Ya, lagi-lagi ini sudah menjadi tugas saya. Ibarat kata hal itu sudah menjadi ‘makanan’ saya sehari-hari. Selalu berkutat di dalamnya. Bahkan setiap kali saya beraktifitas. Sudah pasti saya pun harus peka dan care agar anak-anak khususnya di lingkungan sekolah agar memiliki dorongan rasa tumbuh mencintai buku dengan cara membaca. Karena melihat keadaan zaman sekarang anak-anak sudah mulai ‘dikuasai’ oleh yang namanya game online, baik di rental-rental game online maupun di aplikasi gadget yang makin merajalela.
Bisa jadi jika mereka tidak diwaspadai akan menjadi habit. Tentu hal ini menjadi boomerang untuk para guru khususnya dan wali murid (orangtua) pada umumnya.
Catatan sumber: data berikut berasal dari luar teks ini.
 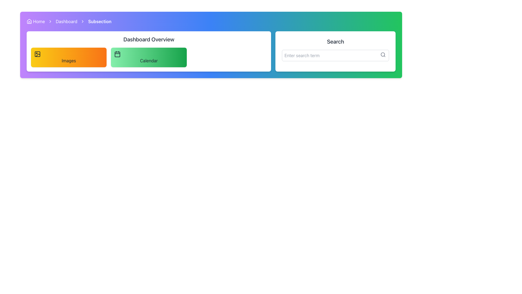 What do you see at coordinates (29, 21) in the screenshot?
I see `the 'Home' icon located in the top-left corner of the breadcrumb navigation bar` at bounding box center [29, 21].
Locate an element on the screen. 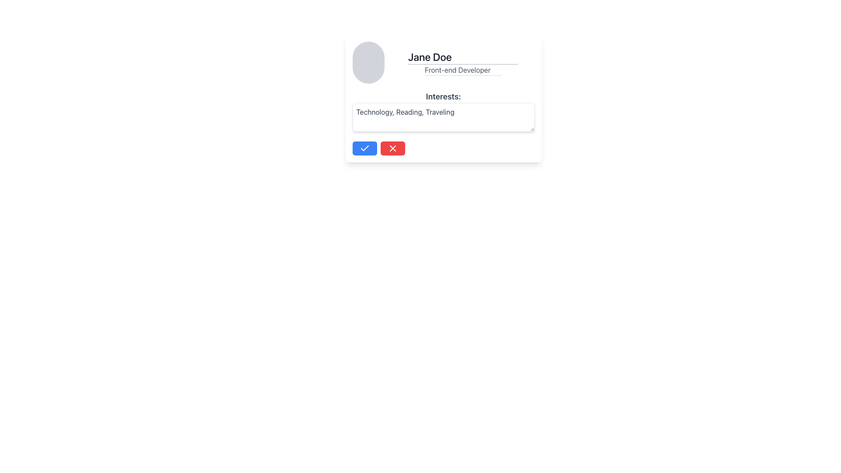 The image size is (841, 473). the spacer element that visually separates the blue confirmation button from the red cancellation button in the footer of the profile card is located at coordinates (443, 148).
Di sinilah peran penting saya agar anak-anak yang saya ajarkan lebih dulu mencintai minat membaca baru kemudian menulis. Tapi saya tidak terlalu muluk-muluk. Mereka memiliki minat baca buku saja sudah suatu ‘keberkahan’ buat saya disaat gempuran game online makin marak menyerang dunia anak-anak saat ini. Tidak mungkin secepat itu saya harus mengajari menulis pula. Tapi harus perlahan-lahan memberikan arahan dan kebiasaan agar mereka bisa memiliki minat baca dulu, baru nanti saya ajarkan menulis.
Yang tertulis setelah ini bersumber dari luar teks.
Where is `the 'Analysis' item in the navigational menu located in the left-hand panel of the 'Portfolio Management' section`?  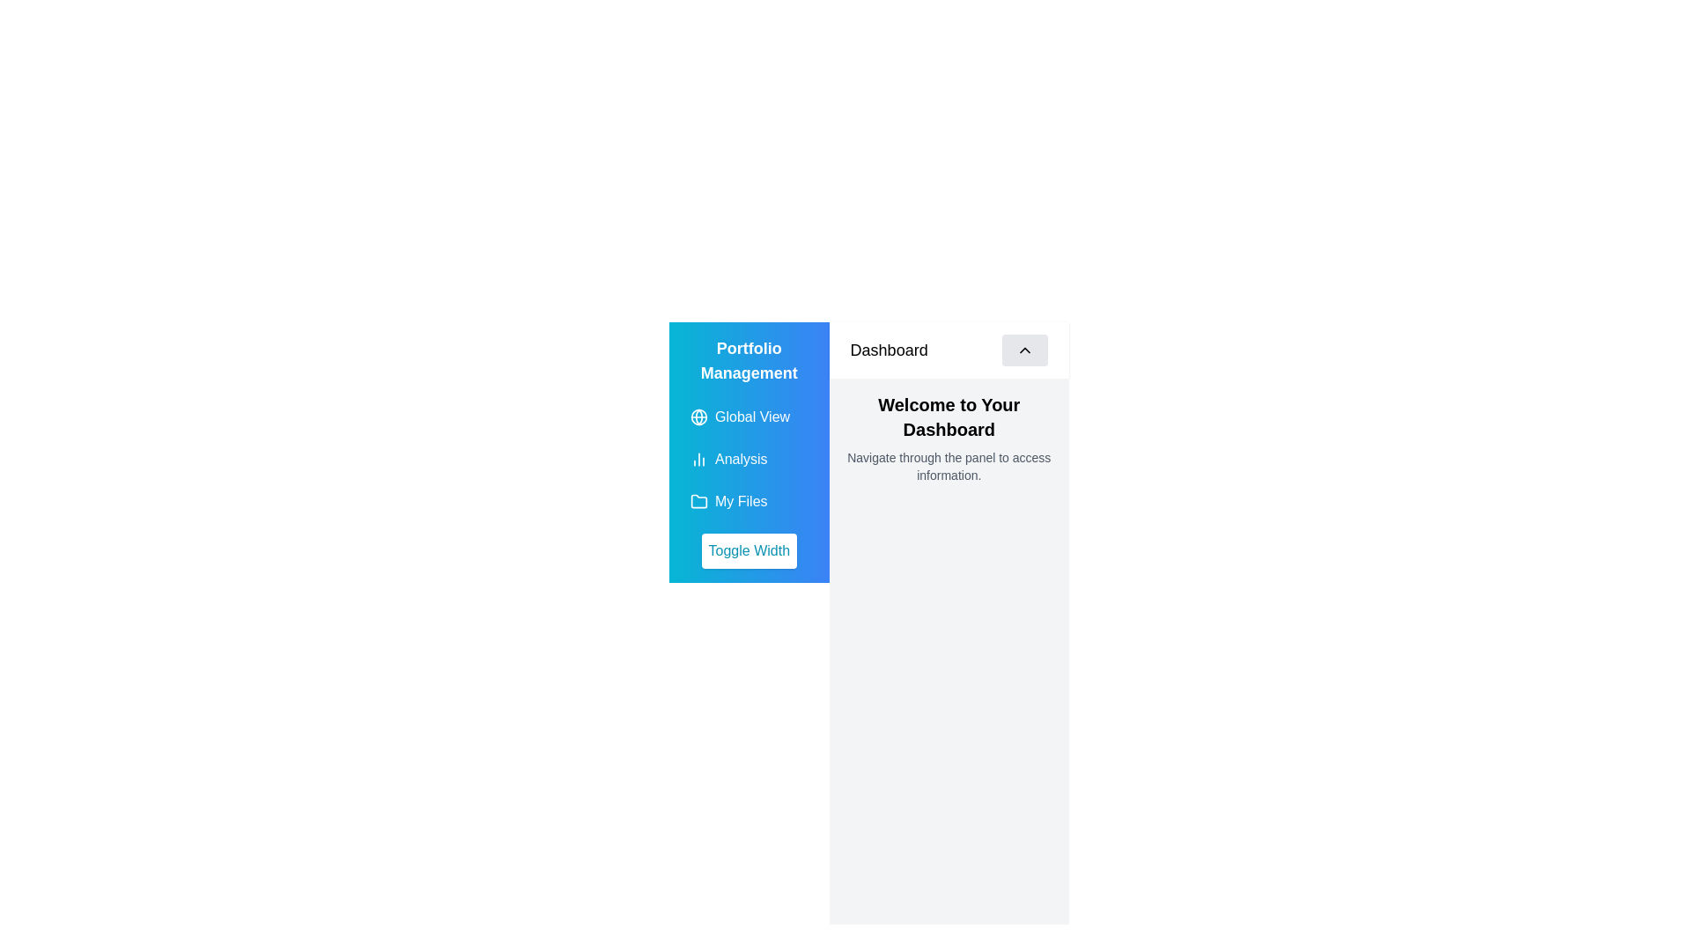
the 'Analysis' item in the navigational menu located in the left-hand panel of the 'Portfolio Management' section is located at coordinates (749, 458).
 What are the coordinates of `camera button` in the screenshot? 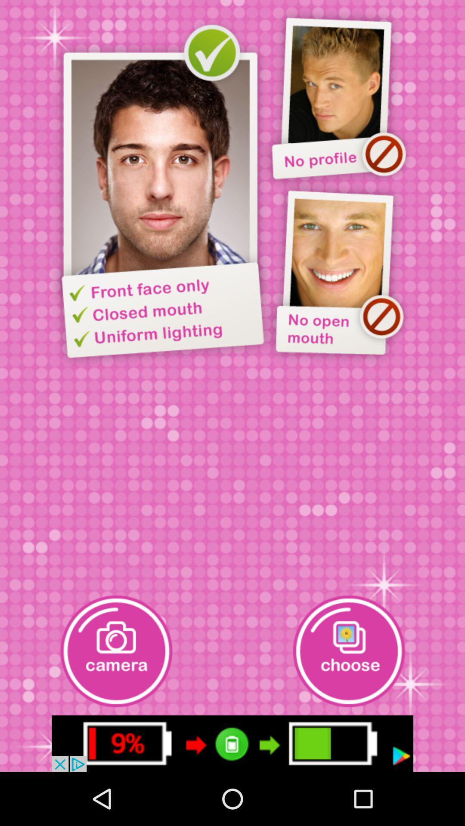 It's located at (116, 651).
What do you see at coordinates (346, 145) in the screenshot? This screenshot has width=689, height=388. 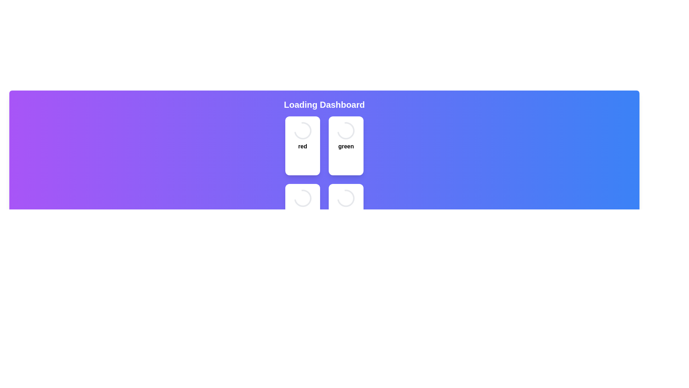 I see `text displayed on the Card component with a spinner and 'Stop' button located in the second column of the first row within the 'Loading Dashboard'` at bounding box center [346, 145].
Hal ini mengingatkan saya pada sebuah sistem di Jepang yang mewajibkan kepada siswa-siswanya di tingkat Sekolah Dasar (SD) untuk membaca buku selama 10 menit sebelum dimulainya pembelajaran. Atau, istilahnya KBM (Kegiatan Belajar Mengajar) berlangsung.
Dan kebijakan itu pun sudah berlangsung hampir 30 tahun lamanya. Hingga menjadikan sebuah kebiasaan yang harus diterapkan agar membentuk sebuah sifat behavioristik, di mana terdapat reward (penghargaan) dan punishment (hukuman) dalam pelaksanaan aturan tersebut. Ternyata kebiasaan ini dilakukan di tingkat Sekolah Dasar memiliki nilai cukup efesien dan efektif. Sebab, dilakukan pada anak-anak sejak di usia dini.
Bukan hanya itu saja, pola pendidikan di Jepang itu jugalah yang mendorong siswa-siswanya agar aktif terus membaca. Salah satu cara yang dilakukan di sana adalah dengan mempresentasikan karya sastra klasik, membuat kelompok story telling berdasarkan buku yang telah dibacanya untuk kegiatan charity tiap akhir tahun pelajaran nanti. Maka sangat masuk logika jika generasi penerus Jepang memiliki kualitas intelektual yang terbaik.